Bill Heller, the man behind the considerable growth of the University of South Florida St. Petersburg, passed away in September at age 85. The USF Education Building is named in his honor.

You tend to forget that Ray Perkins was an outstanding pass receiver for the Alabama Crimson Tide and the NFL’s Baltimore Colts. The former Bucs head coach passed away in December at age 79.

Noted Pinellas County contractor and civic volunteer, Frank Kunnen passed away last week at age 88.

Even if you lived in Clearwater all your life, you learned something about the place where you live every time you talked with Mike Sanders, Clearwater’s honorary historian. To this day, his book Clearwater: A Pictorial History sits on our coffee table. Mike passed away earlier this month at age 74.


Finally, Five Rants, Five Raves


(A new year-end feature saluting five people or things for outstanding achievements and, likewise, five bozos for, well, being bozos.)


1. Donald Trump for not gracefully bowing to the obvious and conceding the election in a timely manner.

2. The University of South Florida for moving to drop their College of Education – the largest feeder of teachers to Tampa Bay area schools - with no public input.

3. Florida voters for blindly passing a $15 per hour wage amendment that will eventually bite them very hard in their wallets while taking away thousands of jobs.

4. Idiots scattered across the nation calling for the defunding of police. (Who ya gonna call?)

5. Joe Biden for, given his advanced age, not picking a stronger running mate and possible successor. But then he probably didn’t think he’d win either.

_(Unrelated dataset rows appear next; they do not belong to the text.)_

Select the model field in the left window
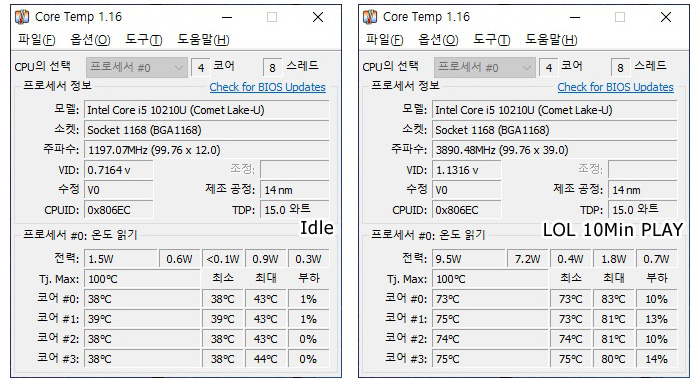The height and width of the screenshot is (382, 700). pos(207,110)
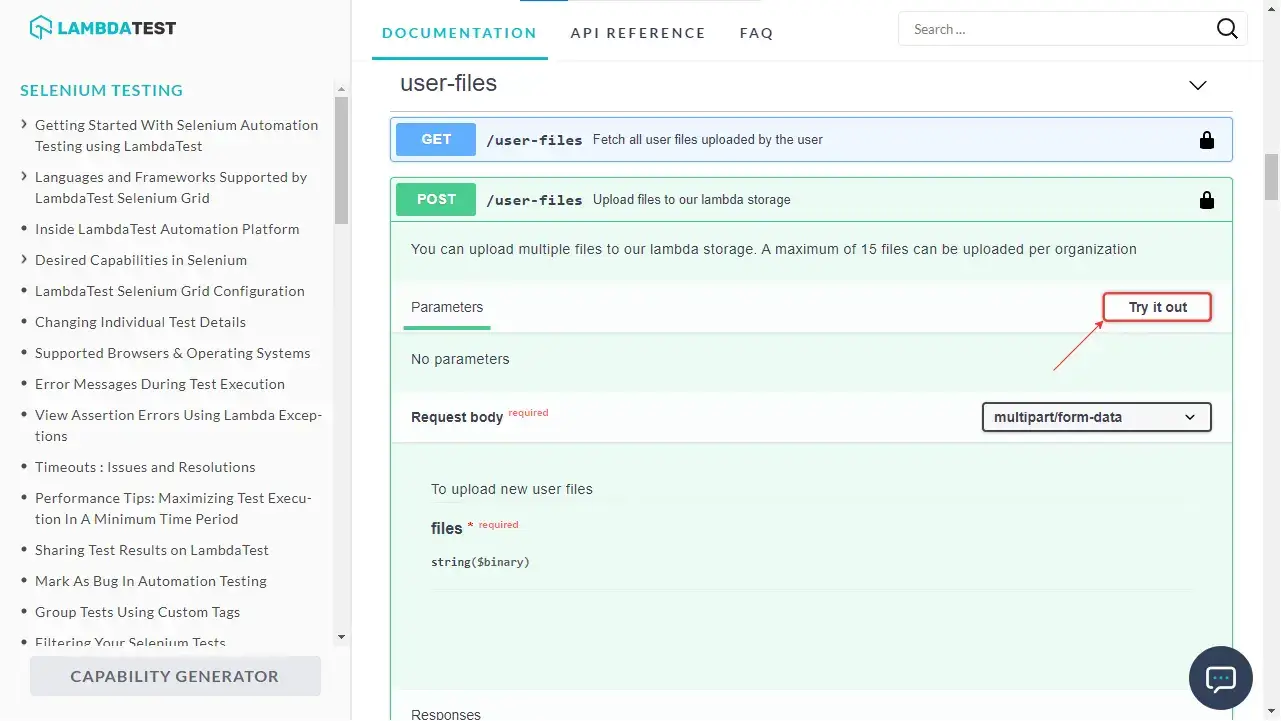Screen dimensions: 1281x721
Task: Select the Documentation tab
Action: 459,33
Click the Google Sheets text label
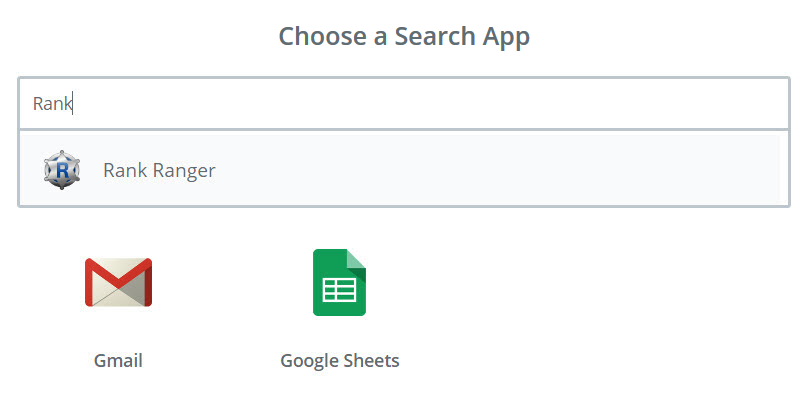801x394 pixels. (340, 361)
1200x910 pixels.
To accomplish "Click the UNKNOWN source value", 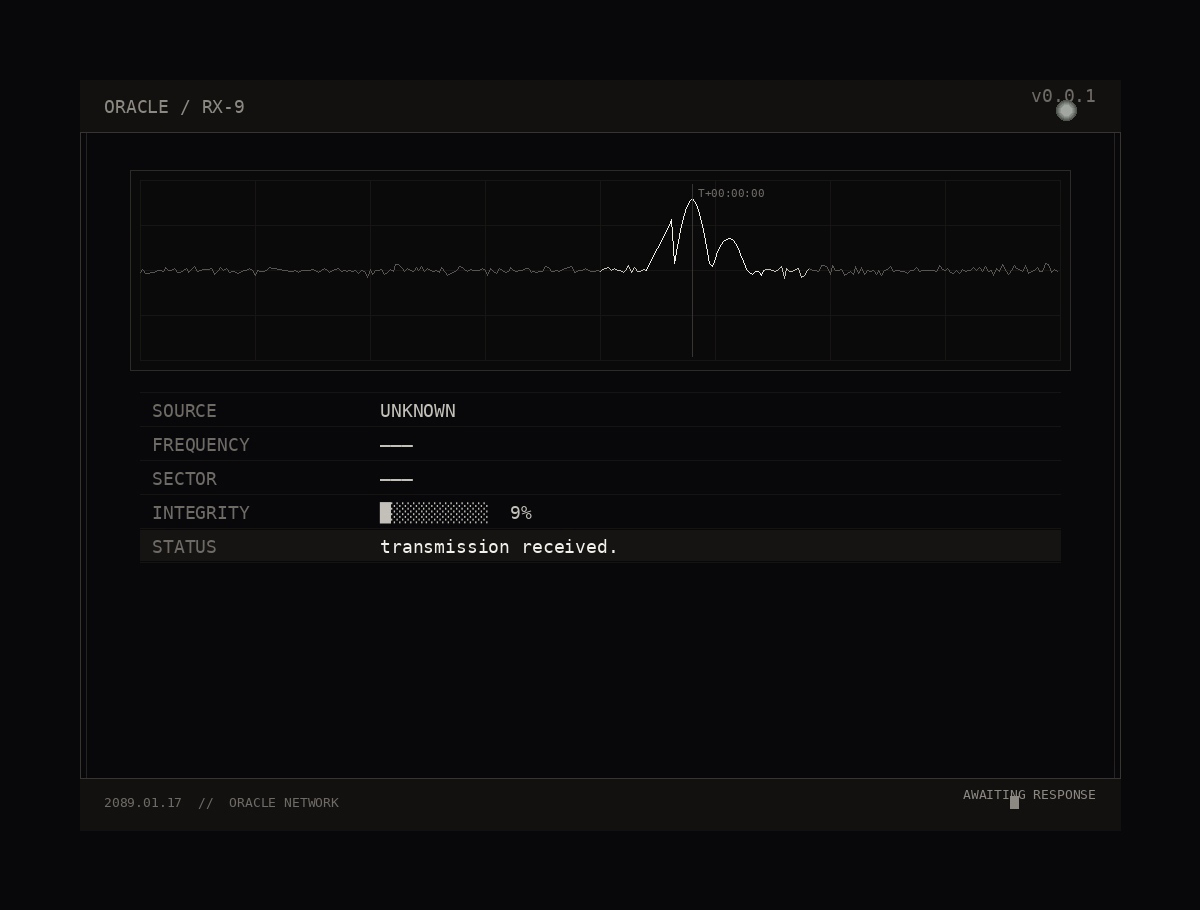I will pos(418,410).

1. Our medical professionals for their tireless efforts during the 2020 pandemic.

2. The Trump Administration’s fast track of multiple vaccines.

3. Our local charities for working double overtime this year to provide for so many more people in need.

4. The 5:05 Newsletter for “coming out of retirement” to provide at least some levity during a very troubled year.

5. The Stanley Cup Champion Lightning.